Yell's dominance of the classified directory market is potentially distorting and discourages potential competitors from entering into the sector, the Competition Commission (CC) has claimed.
Publishing its preliminary findings to a report investigating the present state of the classified directory market, the UK's competition watchdog argues that Yell, which holds a 75 per cent share of the market, consistently sets prices at the maximum permitted by existing controls because the directory is not "constrained by competitors".
The report observes that Yell benefits from a network effect which consolidates its position at the top of the directory tree. While BT may have had some success in launching a rival product to Yell, the CC report argues that the moderate success of this competitor was primarily due to BT's existing brand coverage.
"We accept that BT's re-entry into this market in the last few years is, potentially, a very significant development, and BT has been growing rapidly. However, its market presence is still small compared to Yell's, and Yell has continued to grow its revenues," said the inquiry group chairman, Diana Guy.
"Yell continues to hold a powerful position in this market and we have found that competition is not working effectively. Prices are capped at the moment and we think that, without this price cap, advertisers would pay more than in a well functioning market."
Ms Guy acknowledged the growing role of the internet as a source for finding business contacts but said that "many people continue to use printed directories… and, in fact, the revenues of all the major directory providers have continued to grow".

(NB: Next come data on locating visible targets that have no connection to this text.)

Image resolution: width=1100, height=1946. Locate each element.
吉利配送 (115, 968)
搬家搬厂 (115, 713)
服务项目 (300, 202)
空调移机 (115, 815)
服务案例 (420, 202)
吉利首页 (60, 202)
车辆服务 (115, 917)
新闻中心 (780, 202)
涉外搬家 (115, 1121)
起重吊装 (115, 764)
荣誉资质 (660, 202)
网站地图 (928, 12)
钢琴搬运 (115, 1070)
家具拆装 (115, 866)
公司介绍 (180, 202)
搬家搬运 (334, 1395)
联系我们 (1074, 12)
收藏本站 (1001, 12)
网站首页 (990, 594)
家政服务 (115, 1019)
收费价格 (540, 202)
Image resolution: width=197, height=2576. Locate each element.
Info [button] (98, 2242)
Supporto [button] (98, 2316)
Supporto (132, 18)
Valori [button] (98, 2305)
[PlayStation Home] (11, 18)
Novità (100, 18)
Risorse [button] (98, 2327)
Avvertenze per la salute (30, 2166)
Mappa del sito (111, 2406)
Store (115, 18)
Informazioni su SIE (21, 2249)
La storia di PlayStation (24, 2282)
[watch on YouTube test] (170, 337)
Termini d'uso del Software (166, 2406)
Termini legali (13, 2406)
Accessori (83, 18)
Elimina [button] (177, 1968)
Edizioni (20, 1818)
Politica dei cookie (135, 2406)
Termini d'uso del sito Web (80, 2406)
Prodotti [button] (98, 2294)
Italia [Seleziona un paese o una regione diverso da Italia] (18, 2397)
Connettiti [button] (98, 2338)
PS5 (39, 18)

She gave a warning shot to Yell concerning the lowering of the maximum permitted price in the market, saying that discussions were likely "to focus on the level and scope of possible price controls".
"In deciding how long any price control might be needed, we will take account of the changing nature of this market," she said.
Yell's chief executive, John Condron, responded by saying he was "disappointed" by today's announcement, before warning that the Yell group would "actively represent our views over the next few weeks".